画像: Pixabay
中国・小米の躍進にスローダウンの兆し…1~3月期のEV販売台数は目標に届かず、スマホ事業はメモリー高騰が直撃 | ビジネス | 東洋経済オンライン
ニュース概要
異業種からEV事業に参入し、またたく間に急成長させた中国のスマートフォン大手の小米集団(シャオミ)。その躍進にスローダウンの兆しが見え始めました。1~3月期のEV販売台数は前年同期比6.6%増加した…
解説
中国のスマートフォン大手、シャオミ(小米集団)が、電気自動車(EV)市場に参入して以来、その勢いが少し落ち着いてきたようです。まるでロケットのように急上昇していたシャオミのEV事業に、わずかながら減速の兆しが見え始めています。

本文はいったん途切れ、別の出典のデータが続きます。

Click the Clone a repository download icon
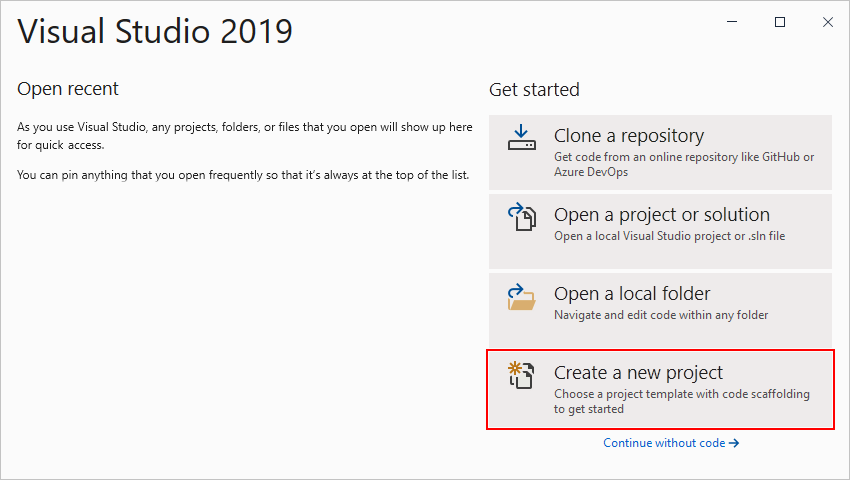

シャオミといえば、手頃な価格で高性能なスマートフォンを世界中に広め、一躍有名になった企業です。その技術力とブランド力を背景に、EV市場への参入を発表した時は、多くの人が驚きと期待を抱きました。実際に、彼らが発表したEVはデザイン性も高く、注目を集めています。しかし、今年1月から3月までのEVの販売台数は、目標には届かなかったと報じられています。
もちろん、EV市場は競争が激しく、特に中国国内では多くのメーカーがしのぎを削っています。大手自動車メーカーはもちろんのこと、新興のEV専業メーカーも次々と登場し、消費者の選択肢は広がる一方です。そんな中で、異業種からの参入組であるシャオミが、常に右肩上がりの成長を続けるのは至難の業だと言えるでしょう。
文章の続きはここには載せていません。